While receiving neratinib, you may develop an inflammation of the skin around the nail bed/cuticle areas of toes or fingers, which is called paronychia. It can appear red, swollen, or pus filled. Nails may develop "ridges" in them or fall off. You may also develop cuts or cracks that look like small paper cuts in the skin on your toes, fingers, or knuckles. These side effects may appear several months after starting treatment but can last for many months after treatment stops.

  • Follow the same recommendations for your skin (above).
  • Don't bite your nails or cuticles or cut the cuticles.
  • Keep your fingernails and toenails clean and dry.
  • You may use nail polish but do not wear fake nails.
  • Notify your doctor or nurse if any nails fall off or you develop any of these side effects or other skin abnormalities

Mouth Ulcers (Sores)

Certain cancer treatments can cause sores or soreness in your mouth and/or throat. Notify your oncology care team if your mouth, tongue, inside of your cheek or throat becomes white, ulcerated, or painful. Performing regular mouth care can help prevent or manage mouth sores. If mouth sores become painful, your doctor or nurse can recommend a pain reliever.

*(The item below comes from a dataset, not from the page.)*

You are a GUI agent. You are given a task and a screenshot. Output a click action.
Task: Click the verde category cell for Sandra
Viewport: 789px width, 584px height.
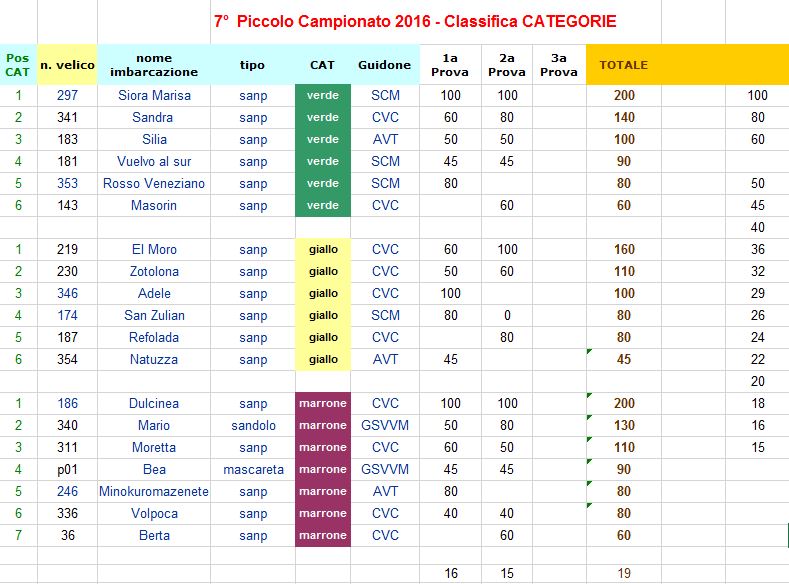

  • Brush with a soft-bristle toothbrush or cotton swab twice a day.
  • Avoid mouthwashes that contain alcohol. A baking soda and/or salt with warm water mouth rinse (2 level teaspoons of baking soda or 1 level teaspoon of salt in an eight ounce glass of warm water) is recommended 4 times daily.
  • If your mouth becomes dry, eat moist foods, drink plenty of fluids (6-8 glasses), and suck on sugarless hard candy.
  • Avoid smoking and chewing tobacco, drinking alcoholic beverages and citrus juices.

Muscle Spasms

Your healthcare provider can recommend medications and other strategies to help relieve pain.

Liver Toxicity

This medication can cause liver toxicity, which your oncology care team will monitor for using blood tests called liver function tests. You will have these blood tests monthly for the first 3 months, then every 3 months while on this medication. Notify your healthcare provider if you notice yellowing of the skin or eyes, your urine appears dark or brown, or you have pain in your abdomen, as these can be signs of liver toxicity.

Reproductive Concerns

Exposure of an unborn child to this medication could cause birth defects, so you should not become pregnant or father a child while on this medication. Effective birth control is necessary during treatment and for at least 1 month after the last dose for females and 3 months after the last dose for males. Contraception should be used even if your menstrual cycle stops or you believe you are not producing sperm. You should not breastfeed while receiving this medication, or for 1 month after your last dose.